> Instructions for the task: For the string "Switch", count the lines in the records below that contain it. Answer with that number alone.

[Entries taken from a collection]
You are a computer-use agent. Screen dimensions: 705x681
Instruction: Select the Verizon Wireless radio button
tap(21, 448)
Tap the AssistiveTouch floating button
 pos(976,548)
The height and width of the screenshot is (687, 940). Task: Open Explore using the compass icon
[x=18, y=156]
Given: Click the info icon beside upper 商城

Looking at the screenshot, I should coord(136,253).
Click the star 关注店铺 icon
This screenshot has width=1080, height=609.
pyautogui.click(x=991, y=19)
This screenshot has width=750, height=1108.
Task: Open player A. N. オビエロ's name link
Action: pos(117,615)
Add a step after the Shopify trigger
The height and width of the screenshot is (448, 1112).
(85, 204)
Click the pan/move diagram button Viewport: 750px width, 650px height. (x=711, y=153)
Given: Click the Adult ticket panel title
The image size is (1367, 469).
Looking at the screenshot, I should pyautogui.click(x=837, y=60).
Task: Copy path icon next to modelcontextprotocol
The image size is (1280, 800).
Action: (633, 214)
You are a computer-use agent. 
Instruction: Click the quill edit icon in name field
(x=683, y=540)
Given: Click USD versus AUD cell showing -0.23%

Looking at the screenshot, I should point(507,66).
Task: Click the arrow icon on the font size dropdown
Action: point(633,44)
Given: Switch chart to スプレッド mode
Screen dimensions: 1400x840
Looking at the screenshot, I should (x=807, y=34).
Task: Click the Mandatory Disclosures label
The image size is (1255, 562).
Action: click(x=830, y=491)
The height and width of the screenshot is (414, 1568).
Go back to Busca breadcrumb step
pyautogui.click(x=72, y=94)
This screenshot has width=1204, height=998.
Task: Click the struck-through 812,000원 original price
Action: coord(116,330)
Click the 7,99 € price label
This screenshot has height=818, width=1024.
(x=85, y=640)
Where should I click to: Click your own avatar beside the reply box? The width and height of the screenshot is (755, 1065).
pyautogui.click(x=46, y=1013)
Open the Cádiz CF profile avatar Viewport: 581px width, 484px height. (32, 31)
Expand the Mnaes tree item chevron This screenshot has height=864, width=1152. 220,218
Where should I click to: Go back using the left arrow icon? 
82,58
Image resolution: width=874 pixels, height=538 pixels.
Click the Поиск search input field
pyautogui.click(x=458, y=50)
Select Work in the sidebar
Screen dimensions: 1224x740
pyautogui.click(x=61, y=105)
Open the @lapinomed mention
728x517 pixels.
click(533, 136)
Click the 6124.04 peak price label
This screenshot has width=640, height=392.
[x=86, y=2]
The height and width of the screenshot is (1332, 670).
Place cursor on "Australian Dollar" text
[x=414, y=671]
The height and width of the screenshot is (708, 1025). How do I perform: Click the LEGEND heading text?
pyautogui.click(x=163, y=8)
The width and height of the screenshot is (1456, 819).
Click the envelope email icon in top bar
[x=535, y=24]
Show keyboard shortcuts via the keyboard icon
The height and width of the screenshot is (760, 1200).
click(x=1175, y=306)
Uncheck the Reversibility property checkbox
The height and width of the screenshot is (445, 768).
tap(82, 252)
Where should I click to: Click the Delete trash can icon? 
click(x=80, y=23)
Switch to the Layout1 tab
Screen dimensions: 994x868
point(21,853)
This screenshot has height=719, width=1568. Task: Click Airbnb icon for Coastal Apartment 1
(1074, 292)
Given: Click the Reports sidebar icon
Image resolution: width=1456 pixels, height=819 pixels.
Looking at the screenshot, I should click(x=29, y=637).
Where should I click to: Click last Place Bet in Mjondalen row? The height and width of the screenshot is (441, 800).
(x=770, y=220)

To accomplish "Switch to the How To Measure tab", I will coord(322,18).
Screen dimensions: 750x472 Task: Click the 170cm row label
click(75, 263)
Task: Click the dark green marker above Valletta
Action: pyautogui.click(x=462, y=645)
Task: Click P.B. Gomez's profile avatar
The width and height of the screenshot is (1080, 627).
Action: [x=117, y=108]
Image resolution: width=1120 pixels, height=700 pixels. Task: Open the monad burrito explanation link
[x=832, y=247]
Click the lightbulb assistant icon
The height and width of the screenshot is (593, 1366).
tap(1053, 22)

> Exercise output: 3